Lalu-lintas umum yang rutin selalu menghiasi jalan lingkar dalam Baluwarti tampak juga berjalan seperti biasa. Tetapi ada yang berbeda jika dicermati, karena sejak Minggu (2/11) layanan kunjungan Museum Art Gallery ditutup karena memasuki suasana duka, hingga Kamis (6/11)-pun belum membuka layanan kunjungan. Maka, kesibukan andong, becak dan lalu-lalang pengujung museum, tidak terlihat hingga Kamandungan.

Selain museum yang “ditutup” sampai ada pengumuman resmi kemudian, aktivitas perkantoran di dalam kantor yang dilakukan jajaran “Bebadan Kabinet 2004” yang dipimpin Gusti Moeng, juga tampak belum ada kegiatan. Perkantoran di kompleks Pendapa Magangan yang dilakukan Karti Praja, Pasiten, Mandra Budaya masih tampak pasif. Sementara, kegiatan pekerjaan proyek revitalisasi Panggung Sangga Buwana, berhenti total.

“Sejak Senin pekerjaan sudah berhenti. Tetapi pengumuman resmi liburnya sampai kapan, kami masih menunggu,” ujar Ir Suwadi, abdi-dalem bagian pengawas perencanaan proyek yang ditemui iMNews.id, Kamis (6/11) siang tadi. Hal senada juga diungkapkan Kiki, koordinator pekerja teknis revitalisasi. Dia juga menunggu pemberitahuan resmi sampai kapan pekerjaan diliburkan, karena disebutkan ada batas waktunya.

TAK ADA AKTIVITAS : Sejak Minggu (2/11) hingga Kamis (6/11) siang tadi, aktivitas pekerjaan proyek revitalisasi menara Panggung Sangga Buwana tampak sepi dari hiruk-pikuk para pekerjanya. Pekerjaan proyak dihentikan dan belum ada keterangan resmi sampai kapan dimulai lagi. (foto : iMNews.id/Won Poerwono)

Kesibukan lain terlihat ada beberapa tenaga angkut yang mengusung kursi dari dalam kraton, melewati Kori Kamandungan Lor dan mengumpulkannya di “topengan” (teras) kori. Selanjutnya, kursi yang habis digunakan untuk duduk para pelayat “khusus” itu diangkut pergi dengan becak. Tidak tampak banyak kursi yang dikeluarkan dari dalam ke teras, karena para pelayat kebanyakan duduk lesehan di sekitar Sasana Sewaka.

Perkembangan situasi teknis yang mencolok di hari pertama setelah upacara pemakaman, hanya beberapa jenis di atas.

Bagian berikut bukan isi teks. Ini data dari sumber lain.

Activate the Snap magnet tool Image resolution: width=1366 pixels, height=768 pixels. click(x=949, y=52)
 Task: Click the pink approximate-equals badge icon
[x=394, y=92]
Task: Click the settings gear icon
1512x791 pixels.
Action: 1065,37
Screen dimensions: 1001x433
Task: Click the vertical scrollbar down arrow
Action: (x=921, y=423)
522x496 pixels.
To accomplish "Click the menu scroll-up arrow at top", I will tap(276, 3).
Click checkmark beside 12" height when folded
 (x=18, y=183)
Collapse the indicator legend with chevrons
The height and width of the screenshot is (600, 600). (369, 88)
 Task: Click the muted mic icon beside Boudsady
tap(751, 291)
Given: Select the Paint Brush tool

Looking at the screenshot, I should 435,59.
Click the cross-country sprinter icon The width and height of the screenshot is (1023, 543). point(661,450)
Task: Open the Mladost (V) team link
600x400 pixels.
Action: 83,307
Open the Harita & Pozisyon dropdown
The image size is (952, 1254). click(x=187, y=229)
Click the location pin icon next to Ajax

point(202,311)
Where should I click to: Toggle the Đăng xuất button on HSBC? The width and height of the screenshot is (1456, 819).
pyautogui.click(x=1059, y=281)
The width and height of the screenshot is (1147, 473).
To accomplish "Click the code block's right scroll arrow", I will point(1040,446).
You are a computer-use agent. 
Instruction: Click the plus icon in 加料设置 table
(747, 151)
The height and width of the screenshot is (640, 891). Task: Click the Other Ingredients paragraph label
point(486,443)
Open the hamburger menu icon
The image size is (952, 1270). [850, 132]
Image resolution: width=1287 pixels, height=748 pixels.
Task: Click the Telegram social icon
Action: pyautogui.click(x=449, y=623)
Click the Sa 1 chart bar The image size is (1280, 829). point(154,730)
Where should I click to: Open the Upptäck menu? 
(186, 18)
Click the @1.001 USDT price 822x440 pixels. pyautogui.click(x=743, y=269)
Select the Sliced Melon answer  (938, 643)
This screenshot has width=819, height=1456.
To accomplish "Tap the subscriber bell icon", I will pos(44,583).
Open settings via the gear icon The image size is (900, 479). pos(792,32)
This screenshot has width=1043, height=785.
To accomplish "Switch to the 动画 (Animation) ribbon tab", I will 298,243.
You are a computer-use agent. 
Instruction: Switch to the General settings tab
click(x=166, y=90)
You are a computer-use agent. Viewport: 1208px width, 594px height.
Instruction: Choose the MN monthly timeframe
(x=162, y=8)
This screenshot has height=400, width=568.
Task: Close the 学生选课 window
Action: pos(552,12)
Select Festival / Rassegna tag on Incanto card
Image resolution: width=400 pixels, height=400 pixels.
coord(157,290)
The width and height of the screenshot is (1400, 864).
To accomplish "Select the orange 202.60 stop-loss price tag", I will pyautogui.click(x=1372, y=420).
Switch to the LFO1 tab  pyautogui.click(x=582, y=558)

Tetapi perkembangan yang berkait non-teknis, sama sekali tidak tampak. Yaitu situasi yang berkait dengan proses alih kepemimpinan di Kraton Mataram Surakarta, setelah ada figur mengumumkan nama  dan kedudukannya berubah di hari pelepasan jenazah, tetapi langsung dianulir oleh “Maha Menteri”.

Sampai hari pertama Kamis (6/11) tadi, tidak terlihat sama sekali perkembangan non-teknis yang berkait dengan pernyataan tegas Maha Menteri (Perdana Menteri-Red) KGPH Tedjowulan melalui siaran persnya yang disebar luas, kemarin. Ia menegaskan “mengambil-alih” kekosongan pemimpin (Sinuhun-Red) yang di kraton, dan “menganggap” tidak pernah ada proses adat yang menghasilkan pemimpin definitif sebagai PB XIV.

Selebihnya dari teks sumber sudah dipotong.